Brief Plot Summary (limited spoilers)
In the middle of a gathering with his family and the family of his wealthy fiancée Kayren, Adam Cave (early 20s) calls off his wedding and declares that he will follow his father’s footsteps and go work on Project Lifeline on the Moon. Project Lifeline is a listening station for potential communication with alien species. Kayren’s family and Adam’s adopted father (supposedly, his own father died in a space wreck working on the project) are against contact with aliens. They feel that mankind’s own position will be diminished. Their position boils down to anti all forms of progress.

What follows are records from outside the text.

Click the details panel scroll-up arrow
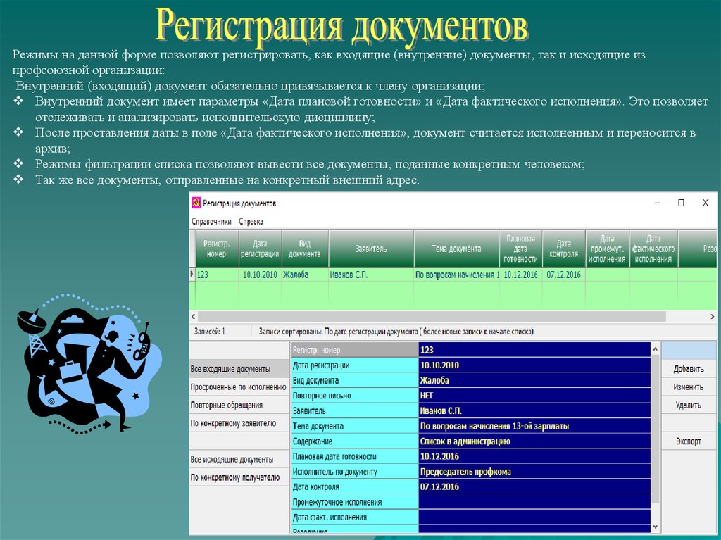This screenshot has width=721, height=540. [656, 349]
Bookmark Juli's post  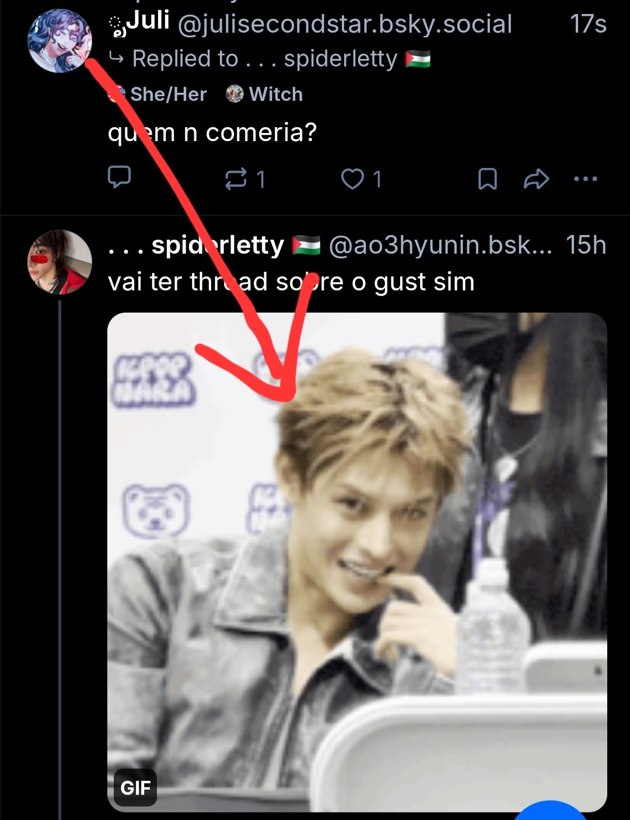487,179
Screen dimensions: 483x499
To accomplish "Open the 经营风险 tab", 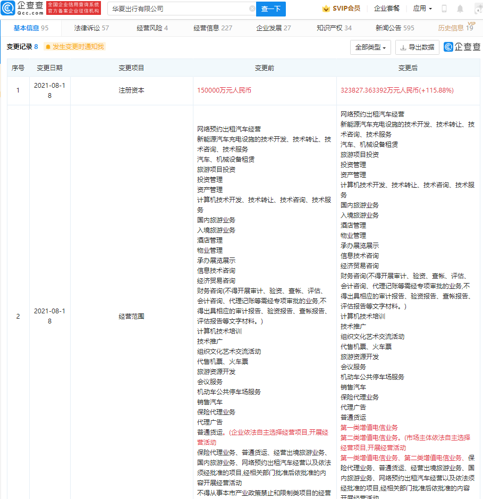I will [152, 28].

Adam ignores their plees to stay and marry Kayren and threats to reduce his sizable inheritance and heads off for the Moon. When he arrives at the project he meets an attractive Asian named Polly Ming who seeks to shut down the project. Unfortunately for Adam, she’s successful. Against the orders of the station commander, Adam sets off across the surface (a common juvenile sci-fi trope) to find the real cause of his father’s crash. He discovers that his father and his co-pilot did indeed make contact with an alien species (a fact that was covered up). There are multiple glaring plot holes in this section. How would the tape reel from the orbital station be found by a guy in a rover yet escape the eyes of specialists sent out to investigate the crash?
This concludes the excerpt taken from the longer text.